Indeed, as Coyne explained to the audience several times, in several ways, during several monologues, The Soft Bulletin is an emotionally heavy set of songs, addressing aspects of life which aren't always beautiful and certainly aren't always easy – things like love and loss, addiction, disease and death. But the songs are also triumphs of spirit and humanity. They remind listeners that if we refuse to see these things as defeats, we can start seeing them as something that's somehow an important part of being alive – and that music itself can heal.

"Without our songs, where the fuck would we be?" Coyne asked, rhetorically. "Other people talk about God, but music is the god that I want to submit to and belong to and obey. Because it tells you to hang in there, motherfucker."

Photos: Wayne Coyne's World

Over the years, the Flaming Lips have released several different versions of The Soft Bulletin, with not all the songs making the cut on all the packages. While the band has performed the album perhaps more than a dozen times by Coyne's count, they've rarely played all the songs from all the editions. But they treated the crowd at Bimbo’s 365 Club on Tuesday to what might amount to the album's box set – including one of the only live performances of "Slow Motion" ever.

As the album unfolded and the band expanded various parts to create something that flowed flawlessly – even victoriously – through all its emotional twists and turns, The Soft Bulletin revealed itself to be a genuinely perfect album, meant to be taken whole. It is, in some ways, the Flaming Lips’ own Dark Side of the Moon – that Pink Floyd album that the Lips also happen to sometimes cover live, in its entirety.

During "The Spiderbite Song," a track which many fans have taken to be a metaphor for multi-instrumentalist Steven Drozd’s well-documented drug problem, Coyne sang plaintively, "I was glad that it didn’t destroy you/ How sad that would be/ 'Cause if it destroyed you/ It would destroy me." Looking at Drozd, Coyne interjected, "I'm glad that it didn't destroy Steven. I'm so glad."

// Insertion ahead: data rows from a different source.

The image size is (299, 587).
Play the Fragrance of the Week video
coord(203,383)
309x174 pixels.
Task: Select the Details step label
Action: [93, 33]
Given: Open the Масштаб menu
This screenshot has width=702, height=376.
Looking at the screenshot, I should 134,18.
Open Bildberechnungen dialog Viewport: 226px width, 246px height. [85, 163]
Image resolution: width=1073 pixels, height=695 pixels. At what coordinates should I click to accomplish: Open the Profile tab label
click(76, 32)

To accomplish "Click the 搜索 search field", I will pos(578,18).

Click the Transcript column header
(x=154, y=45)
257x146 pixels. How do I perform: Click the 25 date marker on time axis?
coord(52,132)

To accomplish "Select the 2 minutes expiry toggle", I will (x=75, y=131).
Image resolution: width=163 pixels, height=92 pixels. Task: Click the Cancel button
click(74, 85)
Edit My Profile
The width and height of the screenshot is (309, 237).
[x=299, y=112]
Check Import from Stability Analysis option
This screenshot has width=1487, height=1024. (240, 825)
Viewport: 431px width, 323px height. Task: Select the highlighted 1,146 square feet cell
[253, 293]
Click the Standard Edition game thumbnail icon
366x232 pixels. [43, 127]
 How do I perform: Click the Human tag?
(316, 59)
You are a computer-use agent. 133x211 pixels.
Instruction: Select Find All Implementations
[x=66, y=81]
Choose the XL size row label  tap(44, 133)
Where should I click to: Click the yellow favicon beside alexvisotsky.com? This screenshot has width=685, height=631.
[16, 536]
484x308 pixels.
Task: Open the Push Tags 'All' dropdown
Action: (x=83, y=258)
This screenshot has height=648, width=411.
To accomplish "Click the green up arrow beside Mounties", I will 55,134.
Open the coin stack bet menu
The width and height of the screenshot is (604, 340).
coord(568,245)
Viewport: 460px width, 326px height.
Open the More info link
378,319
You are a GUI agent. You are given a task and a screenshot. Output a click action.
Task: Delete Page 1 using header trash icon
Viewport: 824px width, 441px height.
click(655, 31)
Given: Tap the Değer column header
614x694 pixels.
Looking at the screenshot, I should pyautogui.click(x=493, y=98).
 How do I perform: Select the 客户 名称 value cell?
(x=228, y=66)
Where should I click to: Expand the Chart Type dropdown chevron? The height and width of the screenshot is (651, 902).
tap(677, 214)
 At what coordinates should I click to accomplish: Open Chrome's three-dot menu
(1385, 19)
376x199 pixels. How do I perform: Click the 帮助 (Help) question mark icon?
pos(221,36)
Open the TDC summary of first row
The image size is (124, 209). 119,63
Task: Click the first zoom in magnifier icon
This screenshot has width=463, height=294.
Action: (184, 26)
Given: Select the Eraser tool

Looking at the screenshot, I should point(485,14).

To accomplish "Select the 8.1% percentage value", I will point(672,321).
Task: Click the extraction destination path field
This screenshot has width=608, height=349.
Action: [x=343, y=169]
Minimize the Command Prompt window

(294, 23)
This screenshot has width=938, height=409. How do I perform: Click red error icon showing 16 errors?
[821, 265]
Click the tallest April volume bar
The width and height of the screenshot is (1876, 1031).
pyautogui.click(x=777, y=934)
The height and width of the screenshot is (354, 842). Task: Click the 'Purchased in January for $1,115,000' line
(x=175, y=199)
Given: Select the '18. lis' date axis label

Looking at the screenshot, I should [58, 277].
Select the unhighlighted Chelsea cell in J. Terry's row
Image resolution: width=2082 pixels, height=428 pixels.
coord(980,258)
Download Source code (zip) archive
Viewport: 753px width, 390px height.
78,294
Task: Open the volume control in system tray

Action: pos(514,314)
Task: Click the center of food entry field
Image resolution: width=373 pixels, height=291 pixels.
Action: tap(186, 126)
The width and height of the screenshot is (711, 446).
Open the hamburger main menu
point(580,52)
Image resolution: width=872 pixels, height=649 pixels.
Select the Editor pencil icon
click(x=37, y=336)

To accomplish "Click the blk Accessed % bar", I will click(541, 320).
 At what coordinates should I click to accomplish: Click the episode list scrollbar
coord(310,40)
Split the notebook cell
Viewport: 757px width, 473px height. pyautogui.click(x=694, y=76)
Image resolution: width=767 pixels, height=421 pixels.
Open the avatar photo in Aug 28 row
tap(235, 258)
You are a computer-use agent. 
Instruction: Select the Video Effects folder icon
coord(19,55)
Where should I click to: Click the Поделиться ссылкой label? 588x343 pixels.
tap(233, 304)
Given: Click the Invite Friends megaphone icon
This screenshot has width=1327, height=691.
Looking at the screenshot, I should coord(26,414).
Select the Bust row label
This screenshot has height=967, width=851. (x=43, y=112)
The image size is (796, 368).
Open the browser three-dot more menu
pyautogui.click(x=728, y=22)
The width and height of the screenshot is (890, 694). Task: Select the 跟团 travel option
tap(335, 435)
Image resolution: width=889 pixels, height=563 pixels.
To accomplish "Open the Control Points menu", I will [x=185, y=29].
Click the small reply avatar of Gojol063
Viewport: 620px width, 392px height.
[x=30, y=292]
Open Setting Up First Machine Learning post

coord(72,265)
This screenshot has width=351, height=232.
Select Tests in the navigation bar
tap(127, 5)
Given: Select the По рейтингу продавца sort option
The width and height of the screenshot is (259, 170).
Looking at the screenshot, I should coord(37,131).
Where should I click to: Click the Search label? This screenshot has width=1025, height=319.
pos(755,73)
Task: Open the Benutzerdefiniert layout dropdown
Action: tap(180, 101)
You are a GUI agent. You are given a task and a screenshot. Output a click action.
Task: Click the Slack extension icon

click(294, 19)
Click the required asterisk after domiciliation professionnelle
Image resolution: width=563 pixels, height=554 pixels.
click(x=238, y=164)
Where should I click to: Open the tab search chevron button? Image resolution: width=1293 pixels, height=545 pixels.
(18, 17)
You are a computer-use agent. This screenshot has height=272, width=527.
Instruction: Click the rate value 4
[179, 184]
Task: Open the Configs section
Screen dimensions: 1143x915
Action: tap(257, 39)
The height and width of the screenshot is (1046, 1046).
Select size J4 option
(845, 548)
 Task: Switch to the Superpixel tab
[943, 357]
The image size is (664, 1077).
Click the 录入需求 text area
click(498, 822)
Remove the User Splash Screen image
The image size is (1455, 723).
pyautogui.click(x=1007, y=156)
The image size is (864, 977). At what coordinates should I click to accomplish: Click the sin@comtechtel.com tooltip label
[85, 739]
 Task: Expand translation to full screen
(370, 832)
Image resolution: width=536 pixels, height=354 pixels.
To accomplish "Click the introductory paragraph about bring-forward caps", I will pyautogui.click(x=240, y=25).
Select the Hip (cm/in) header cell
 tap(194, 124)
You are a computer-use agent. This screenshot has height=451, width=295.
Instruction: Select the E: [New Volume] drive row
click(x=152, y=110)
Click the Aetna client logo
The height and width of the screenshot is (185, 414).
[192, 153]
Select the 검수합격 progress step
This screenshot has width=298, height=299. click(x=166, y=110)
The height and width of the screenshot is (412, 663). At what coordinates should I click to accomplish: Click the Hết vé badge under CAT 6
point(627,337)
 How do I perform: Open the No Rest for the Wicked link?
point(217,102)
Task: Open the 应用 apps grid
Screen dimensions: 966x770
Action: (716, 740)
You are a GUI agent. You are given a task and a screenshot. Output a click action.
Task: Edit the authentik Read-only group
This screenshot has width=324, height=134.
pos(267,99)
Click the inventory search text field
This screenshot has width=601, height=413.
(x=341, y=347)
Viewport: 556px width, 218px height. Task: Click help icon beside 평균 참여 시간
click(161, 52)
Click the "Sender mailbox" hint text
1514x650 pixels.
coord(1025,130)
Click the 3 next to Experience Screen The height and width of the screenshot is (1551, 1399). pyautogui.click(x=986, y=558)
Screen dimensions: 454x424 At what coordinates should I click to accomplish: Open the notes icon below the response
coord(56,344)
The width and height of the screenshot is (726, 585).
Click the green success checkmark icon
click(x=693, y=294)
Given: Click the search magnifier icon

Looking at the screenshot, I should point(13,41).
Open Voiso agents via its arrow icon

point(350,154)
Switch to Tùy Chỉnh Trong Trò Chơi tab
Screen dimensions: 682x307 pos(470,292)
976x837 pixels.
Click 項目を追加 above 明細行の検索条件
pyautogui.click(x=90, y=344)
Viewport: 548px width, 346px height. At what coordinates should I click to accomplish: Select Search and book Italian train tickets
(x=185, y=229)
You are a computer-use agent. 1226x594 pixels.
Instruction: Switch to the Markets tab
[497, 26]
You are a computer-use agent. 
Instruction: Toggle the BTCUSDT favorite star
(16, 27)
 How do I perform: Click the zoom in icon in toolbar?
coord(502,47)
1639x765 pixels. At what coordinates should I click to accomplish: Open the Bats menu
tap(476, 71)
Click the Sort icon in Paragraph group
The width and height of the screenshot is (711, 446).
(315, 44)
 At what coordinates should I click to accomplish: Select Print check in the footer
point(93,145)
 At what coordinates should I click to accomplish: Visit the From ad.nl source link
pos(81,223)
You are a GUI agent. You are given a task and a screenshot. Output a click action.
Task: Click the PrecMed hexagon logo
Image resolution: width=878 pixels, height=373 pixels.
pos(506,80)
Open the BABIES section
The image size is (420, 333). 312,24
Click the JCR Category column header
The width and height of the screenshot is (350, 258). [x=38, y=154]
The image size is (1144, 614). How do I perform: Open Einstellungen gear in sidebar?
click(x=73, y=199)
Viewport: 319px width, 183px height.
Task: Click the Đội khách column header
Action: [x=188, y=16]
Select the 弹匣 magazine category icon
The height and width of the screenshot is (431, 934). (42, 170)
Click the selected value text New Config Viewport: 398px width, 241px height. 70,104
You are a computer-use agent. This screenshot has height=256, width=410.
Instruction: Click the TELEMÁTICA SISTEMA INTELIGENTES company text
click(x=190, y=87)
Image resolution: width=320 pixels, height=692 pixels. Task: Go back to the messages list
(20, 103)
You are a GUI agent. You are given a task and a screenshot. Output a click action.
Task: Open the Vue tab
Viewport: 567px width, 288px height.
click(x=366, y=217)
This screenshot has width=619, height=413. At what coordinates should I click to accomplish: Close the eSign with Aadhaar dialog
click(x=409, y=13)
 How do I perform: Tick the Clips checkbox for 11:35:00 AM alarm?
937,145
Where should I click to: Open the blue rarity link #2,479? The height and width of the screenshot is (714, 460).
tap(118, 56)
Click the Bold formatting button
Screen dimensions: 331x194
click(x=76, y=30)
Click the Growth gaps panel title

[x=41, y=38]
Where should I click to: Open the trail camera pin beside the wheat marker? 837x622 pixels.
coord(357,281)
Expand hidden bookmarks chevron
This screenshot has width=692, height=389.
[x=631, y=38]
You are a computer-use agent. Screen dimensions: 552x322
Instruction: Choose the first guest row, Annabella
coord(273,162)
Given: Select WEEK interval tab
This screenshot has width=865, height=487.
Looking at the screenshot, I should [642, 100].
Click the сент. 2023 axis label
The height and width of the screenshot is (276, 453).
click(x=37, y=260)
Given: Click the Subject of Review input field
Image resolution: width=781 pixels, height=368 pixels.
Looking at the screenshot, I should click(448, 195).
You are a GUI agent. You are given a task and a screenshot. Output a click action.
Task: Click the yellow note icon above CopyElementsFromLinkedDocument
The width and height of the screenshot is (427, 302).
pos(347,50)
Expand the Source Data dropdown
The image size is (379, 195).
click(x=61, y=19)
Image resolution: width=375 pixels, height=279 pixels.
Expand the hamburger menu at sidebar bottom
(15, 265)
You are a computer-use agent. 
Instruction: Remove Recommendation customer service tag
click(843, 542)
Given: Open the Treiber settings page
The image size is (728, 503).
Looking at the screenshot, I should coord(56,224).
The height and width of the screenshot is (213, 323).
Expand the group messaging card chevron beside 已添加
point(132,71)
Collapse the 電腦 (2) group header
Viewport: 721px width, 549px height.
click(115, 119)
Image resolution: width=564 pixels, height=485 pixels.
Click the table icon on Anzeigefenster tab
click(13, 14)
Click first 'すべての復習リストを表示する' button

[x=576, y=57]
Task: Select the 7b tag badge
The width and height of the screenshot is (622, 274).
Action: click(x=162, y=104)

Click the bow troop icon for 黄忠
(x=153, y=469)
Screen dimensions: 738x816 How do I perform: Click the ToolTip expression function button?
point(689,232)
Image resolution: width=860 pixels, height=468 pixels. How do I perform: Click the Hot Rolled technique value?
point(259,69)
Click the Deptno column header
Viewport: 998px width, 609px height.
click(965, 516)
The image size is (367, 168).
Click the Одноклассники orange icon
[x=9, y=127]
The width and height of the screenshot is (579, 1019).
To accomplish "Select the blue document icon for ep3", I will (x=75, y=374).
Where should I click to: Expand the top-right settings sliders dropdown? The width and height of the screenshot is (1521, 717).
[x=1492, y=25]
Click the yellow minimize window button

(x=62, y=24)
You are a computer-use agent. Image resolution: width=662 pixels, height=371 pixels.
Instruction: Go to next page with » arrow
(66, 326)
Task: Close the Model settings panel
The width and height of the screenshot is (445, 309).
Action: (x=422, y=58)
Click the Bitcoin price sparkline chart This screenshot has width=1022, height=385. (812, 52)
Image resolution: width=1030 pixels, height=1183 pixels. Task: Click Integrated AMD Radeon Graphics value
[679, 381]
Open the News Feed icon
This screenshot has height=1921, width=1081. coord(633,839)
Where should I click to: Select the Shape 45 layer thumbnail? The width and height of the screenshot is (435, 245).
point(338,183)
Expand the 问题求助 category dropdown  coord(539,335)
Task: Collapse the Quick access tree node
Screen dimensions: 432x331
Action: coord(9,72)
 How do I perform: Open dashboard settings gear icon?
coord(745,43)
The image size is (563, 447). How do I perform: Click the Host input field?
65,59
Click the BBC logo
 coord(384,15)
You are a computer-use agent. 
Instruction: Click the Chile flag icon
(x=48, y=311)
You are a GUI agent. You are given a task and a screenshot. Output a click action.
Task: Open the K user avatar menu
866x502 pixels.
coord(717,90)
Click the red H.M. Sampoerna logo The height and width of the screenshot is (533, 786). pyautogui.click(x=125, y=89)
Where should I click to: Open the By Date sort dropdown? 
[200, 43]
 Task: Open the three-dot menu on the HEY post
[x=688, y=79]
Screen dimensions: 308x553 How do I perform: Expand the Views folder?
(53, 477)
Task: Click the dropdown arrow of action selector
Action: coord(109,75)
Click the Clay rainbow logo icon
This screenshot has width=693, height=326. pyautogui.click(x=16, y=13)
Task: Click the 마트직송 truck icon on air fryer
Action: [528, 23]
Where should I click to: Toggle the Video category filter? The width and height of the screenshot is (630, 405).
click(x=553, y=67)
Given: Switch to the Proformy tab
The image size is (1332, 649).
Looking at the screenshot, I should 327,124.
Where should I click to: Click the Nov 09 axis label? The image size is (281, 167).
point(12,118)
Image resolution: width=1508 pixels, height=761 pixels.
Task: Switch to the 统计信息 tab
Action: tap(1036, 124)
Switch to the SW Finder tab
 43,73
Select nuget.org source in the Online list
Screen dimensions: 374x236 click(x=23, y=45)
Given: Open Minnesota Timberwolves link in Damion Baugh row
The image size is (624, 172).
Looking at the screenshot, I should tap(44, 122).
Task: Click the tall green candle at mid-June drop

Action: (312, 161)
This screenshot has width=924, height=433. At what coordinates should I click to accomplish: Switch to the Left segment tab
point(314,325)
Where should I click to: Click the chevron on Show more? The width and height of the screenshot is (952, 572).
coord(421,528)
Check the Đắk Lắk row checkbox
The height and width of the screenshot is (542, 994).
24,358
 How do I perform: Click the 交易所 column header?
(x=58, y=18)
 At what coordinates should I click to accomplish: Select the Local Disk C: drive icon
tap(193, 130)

But Coyne also seized moments where he turned the lyrics around on the audience, taking an opportunity during "Waiting for a Superman" to point out the song's epiphany: We – each and every one of us – are the superheroes we are waiting for.

As the Flaming Lips wrapped up with the tragic and emotionally difficult "Feeling Yourself Disintegrate," Coyne reminded the audience that music "sends us out in the world to say, 'We're in this together!' The dilemma is that we love the world, and we love life, and we're curious – 'What is this stuff that we're feeling?' – but at some point, you start to discover that there are horrible things out there and you can't help but to come to the conclusion that life is more horrible than it is beautiful."

When the crowd started booing that tragic observation, Coyne quickly explained, "We don't want to think that's true, but there are a lot of horrible things out there that affect all of us . . .  The Soft Bulletin says we don't have a choice [about that] . . . but we are the ones that can make the world happy and beautiful. We are the ones that can turn on our light and the light of those around us . . . and we can endure . . . Maybe that, in the end, is the bulletin."

After delivering the album in its entirety – and then some – the Lips encored with the only non-Bulletin cut of the evening, "Do You Realize?" Written for The Soft Bulletin’s follow-up, the song deals with many of the same themes that were recurrent throughout the performance; it is a meditation on the frailty and impermanence of life. Thus, it proved to be a natural coda for the evening and, with cannons of confetti firing away, it was an inspiring mix of celebration and catharsis, reflection and release.

Before launching into it, Coyne invited Noise Pop's producers onstage and presented them with a certificate that came directly from San Francisco Mayer Ed Lee, declaring February 21st- 26th Noise Pop Week. As if local music fans hadn't known that already, for the past 20 years.

Noise Pop continues through Sunday with shows by Sleigh Bells, Die Antwoord, Cursive, Built to Spill, the Budos Band, Surfer Blood, Jolie Holland, the Dodos and a first-ever, post-Sugar performance of Copper Blue, in its entirety, by Bob Mould. Good luck topping the Flaming Lips.